Commenting on the age-old double standard, Rebecca lays that philosophy out even more bluntly. “Once a girl does it with more than one guy, she's a 'ho,'” she says, using popular-culture shorthand for whore. “But these days, when you think about it, everyone is a ho. Because if a dude is messing around, he's considered a player and he gets all kinds of high-fives. But if a girl plays, then she's a ho. But the truth is, everybody's having casual sex and pretty much everybody's doing it with multiple partners. So, really, everybody is a ho.”

Even with this exponential increase in high school sexual experimentation, one thing is clear: Parents — and these are largely parents who were products of the sexual revolution — are overwhelmingly clueless about their kids' sexual experiences and knowledge. Most teens interviewed for this story said their parents have no idea what their real sex lives are like, and that they get much of their own sex education online.

“The problem is that most parents don't have a model of how to talk to their kids in a meaningful way about sex,” says Milburn. “Parents often have a lot of their own guilt and shame around sex, and that keeps them from talking to their kids in an honest way.”

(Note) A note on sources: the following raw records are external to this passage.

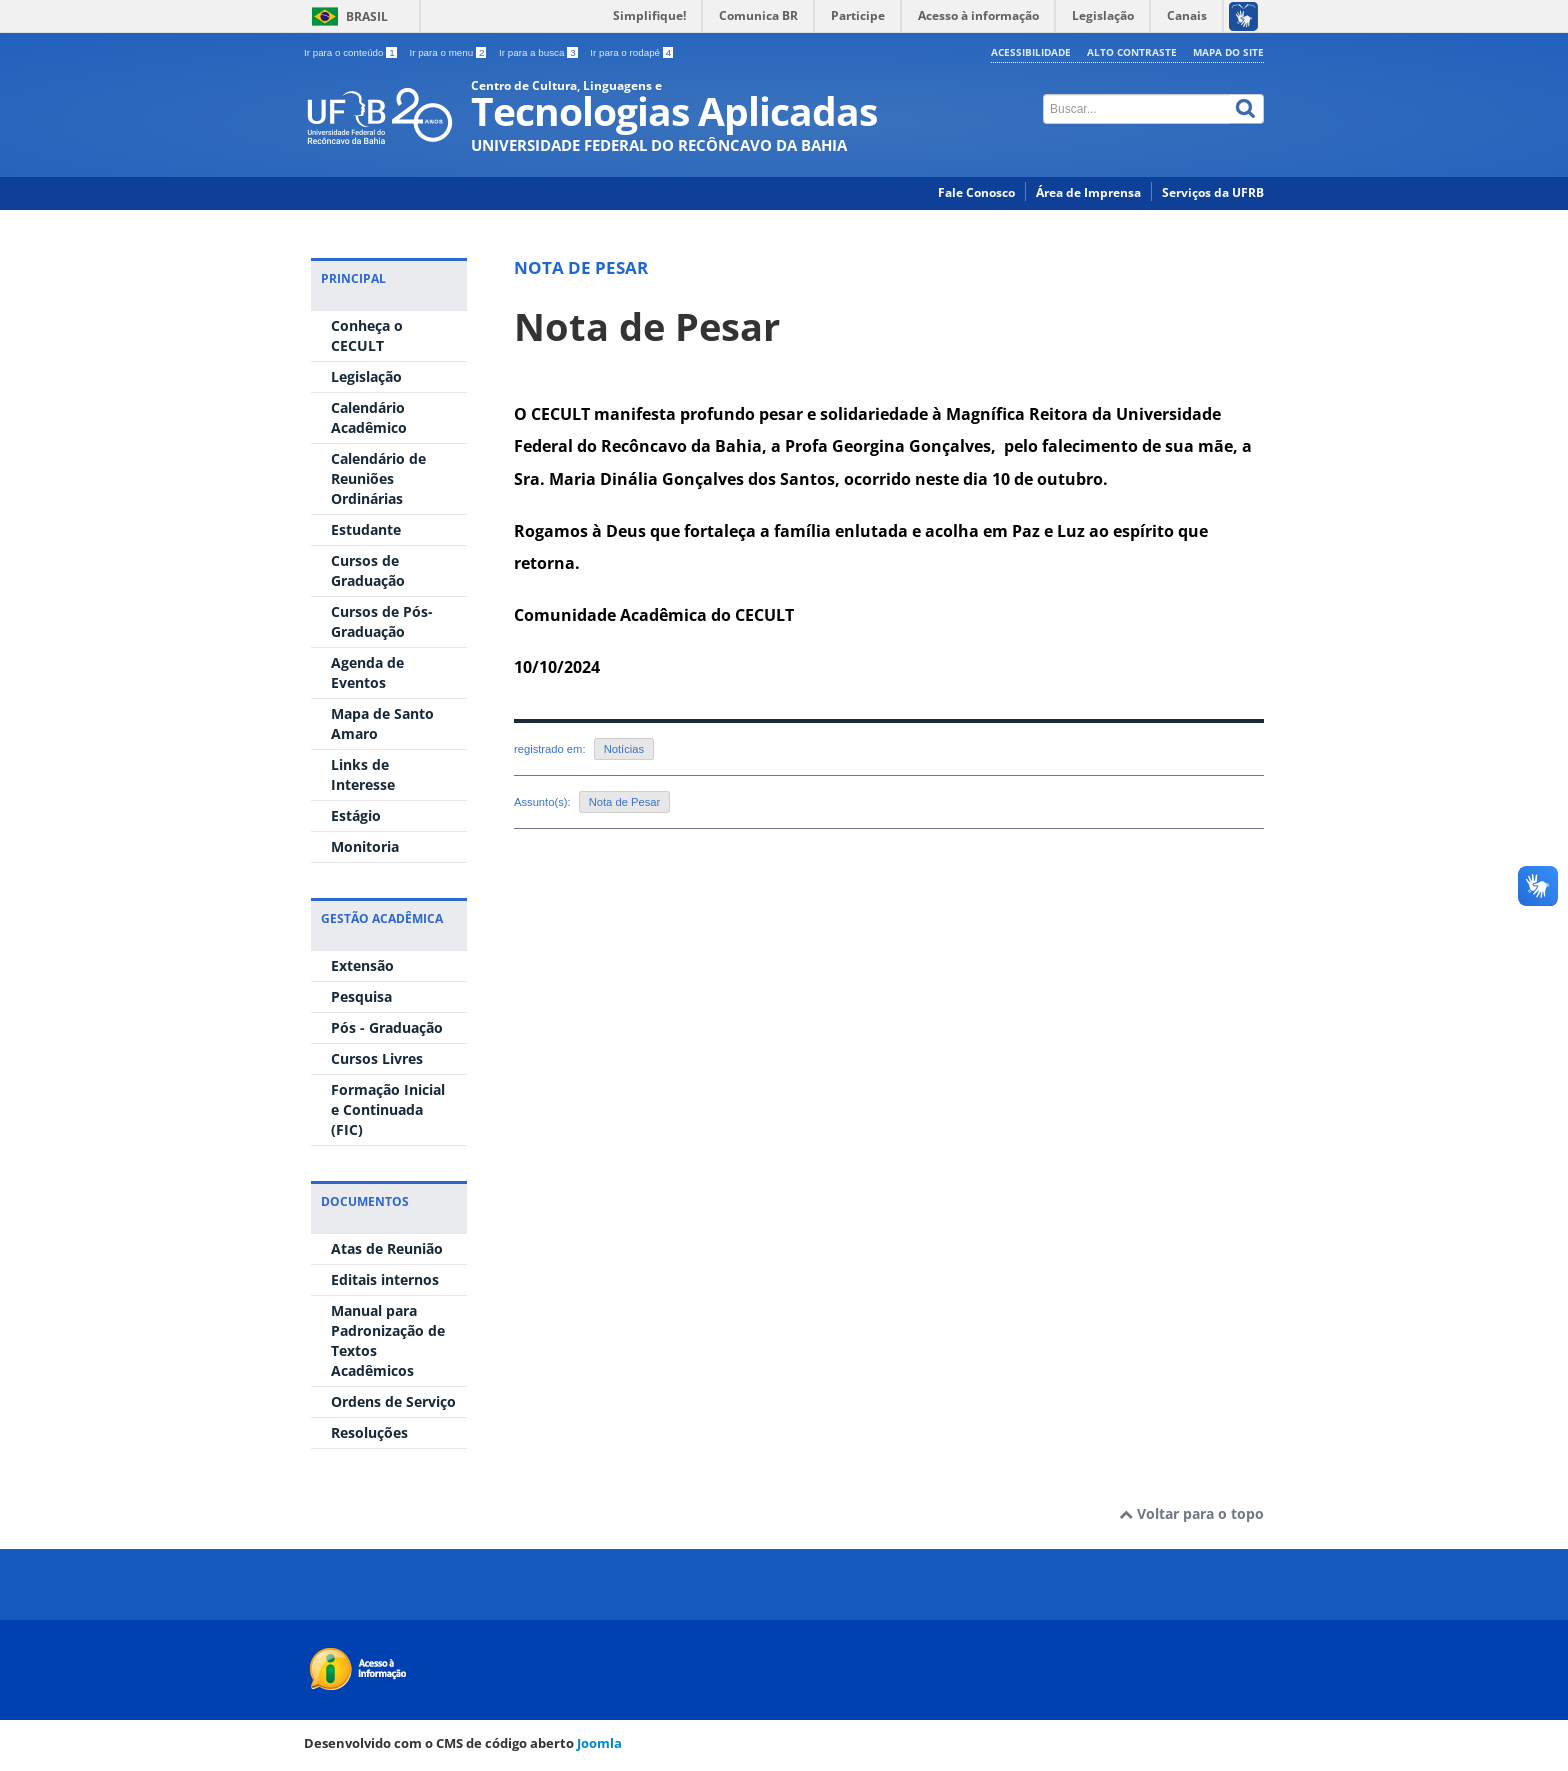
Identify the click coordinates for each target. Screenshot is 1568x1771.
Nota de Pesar (647, 326)
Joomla (599, 1743)
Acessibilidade (1031, 52)
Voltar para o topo (1191, 1513)
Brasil (367, 16)
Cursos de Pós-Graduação (382, 621)
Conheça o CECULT (367, 335)
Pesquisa (361, 996)
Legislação (366, 376)
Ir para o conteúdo (351, 52)
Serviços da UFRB (1213, 192)
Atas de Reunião (387, 1248)
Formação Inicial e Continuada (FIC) (388, 1109)
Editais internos (385, 1279)
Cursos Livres (377, 1058)
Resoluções (369, 1432)
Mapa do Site (1228, 52)
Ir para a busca (539, 52)
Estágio (356, 815)
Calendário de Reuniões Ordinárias (378, 478)
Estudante (366, 529)
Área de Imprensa (1088, 192)
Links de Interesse (363, 774)
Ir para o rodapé (631, 52)
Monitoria (365, 846)
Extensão (362, 965)
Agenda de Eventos (367, 672)
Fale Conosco (976, 192)
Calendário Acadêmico (369, 417)
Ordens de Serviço (393, 1401)
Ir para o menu (449, 52)
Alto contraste (1132, 52)
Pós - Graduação (387, 1027)
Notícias (624, 749)
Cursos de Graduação (368, 570)
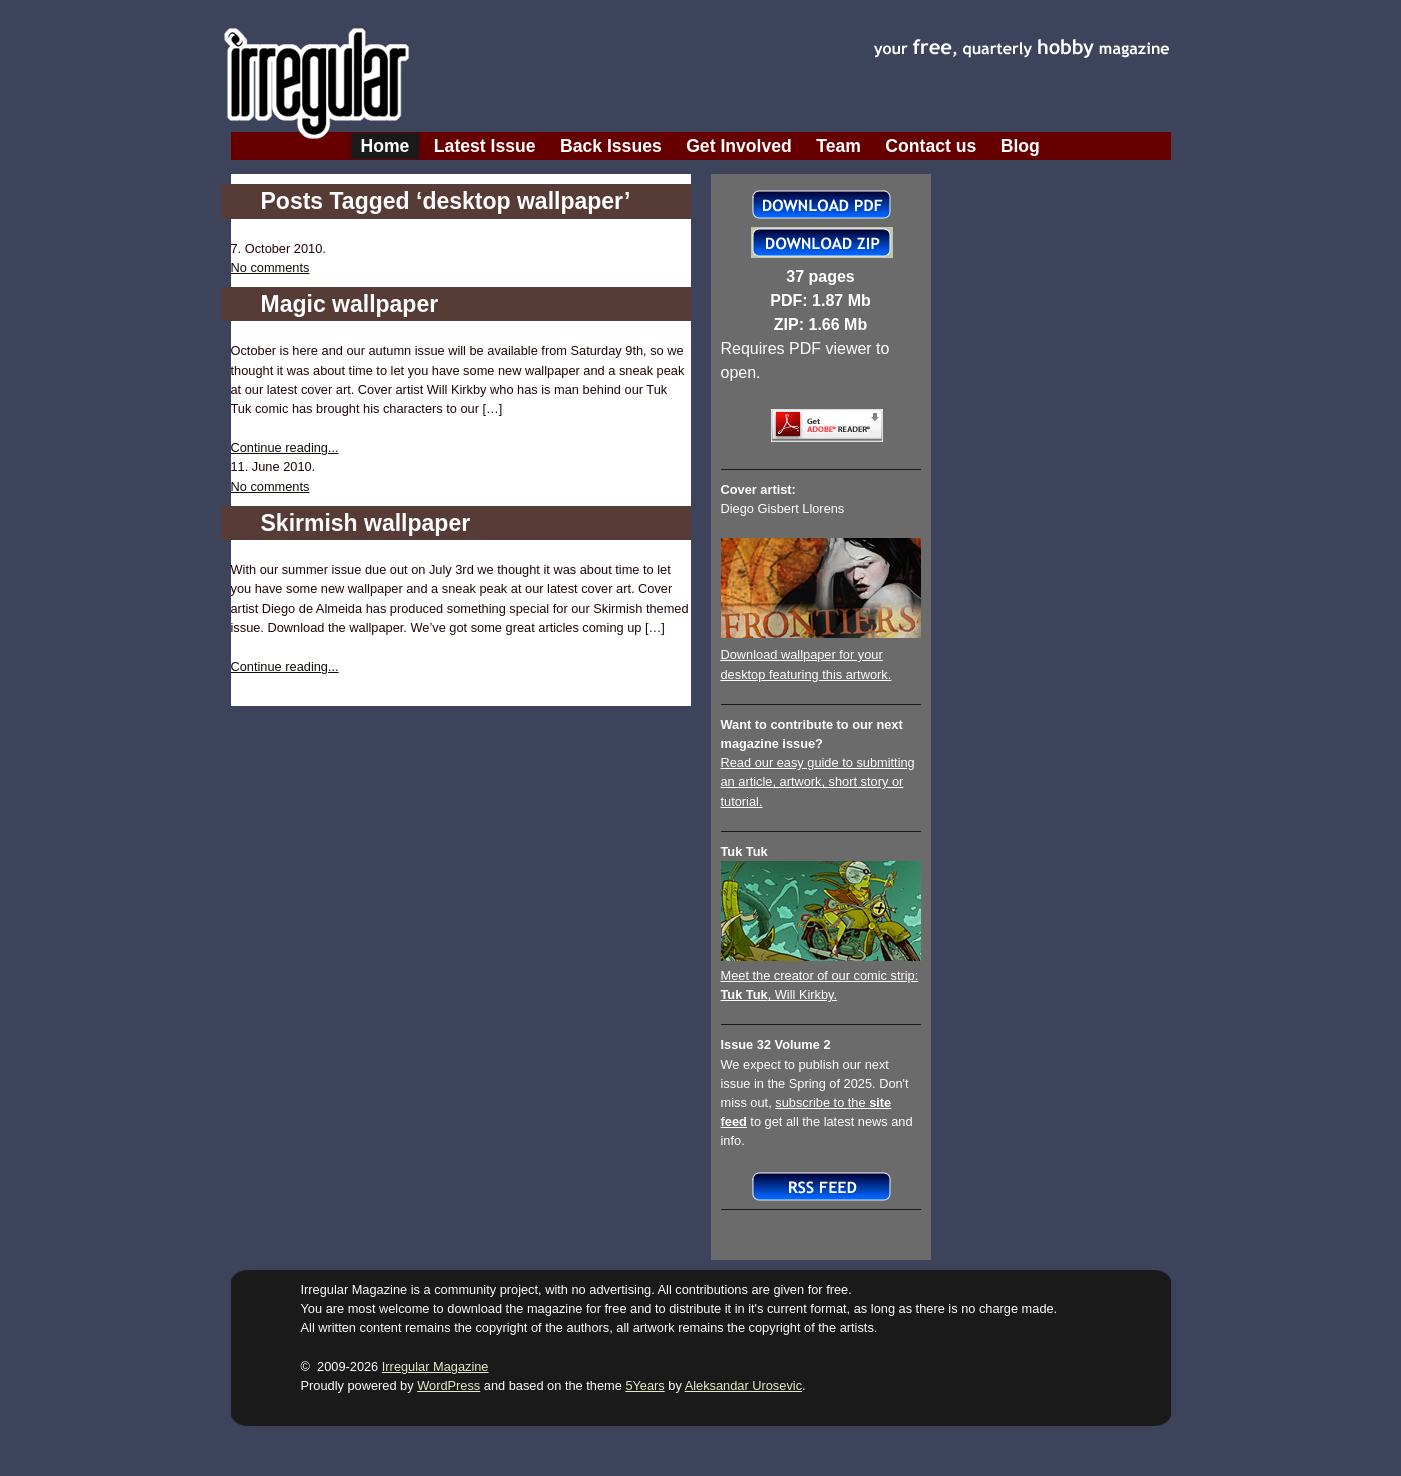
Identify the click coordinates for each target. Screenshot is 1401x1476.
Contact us (930, 146)
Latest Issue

To combat this, Planned Parenthood's Ninneman suggests that parents use situation-based examples to jump-start conversation with their kids. “We often tell parents to use a news piece or a movie to bring up the topic,” Ninneman says. “If you see people on TV talking about sex, ask your kid what they think about it. It helps ease the tension and makes it easier for both of you.” What's more, advises Milburn, that conversation should go beyond just the biological basics. It should, he says, “also emphasize values relevant to sexual decision-making, and the emotional components of sexuality.”

The emotional components of sexuality may be a foreign concept to many teenagers, who have shunned the complicated world of relationships for quick and emotionally distant sex. On the other hand, frightened or not, there are those who say they're holding out hope for the future.

Back in that South Shore restaurant booth — between complaints about the lack of anything to do and gossip about upcoming graduation parties — Jessica pipes up. “A lot of girls I know do want relationships. But for me, not if it means being treated like shit. I'd rather be alone than that,” she says, slurping up the last bit of Coke out of an ice-filled glass and pulling on her windbreaker. “In college, it seems like guys will start to wise up about relationships. I guess we'll see.”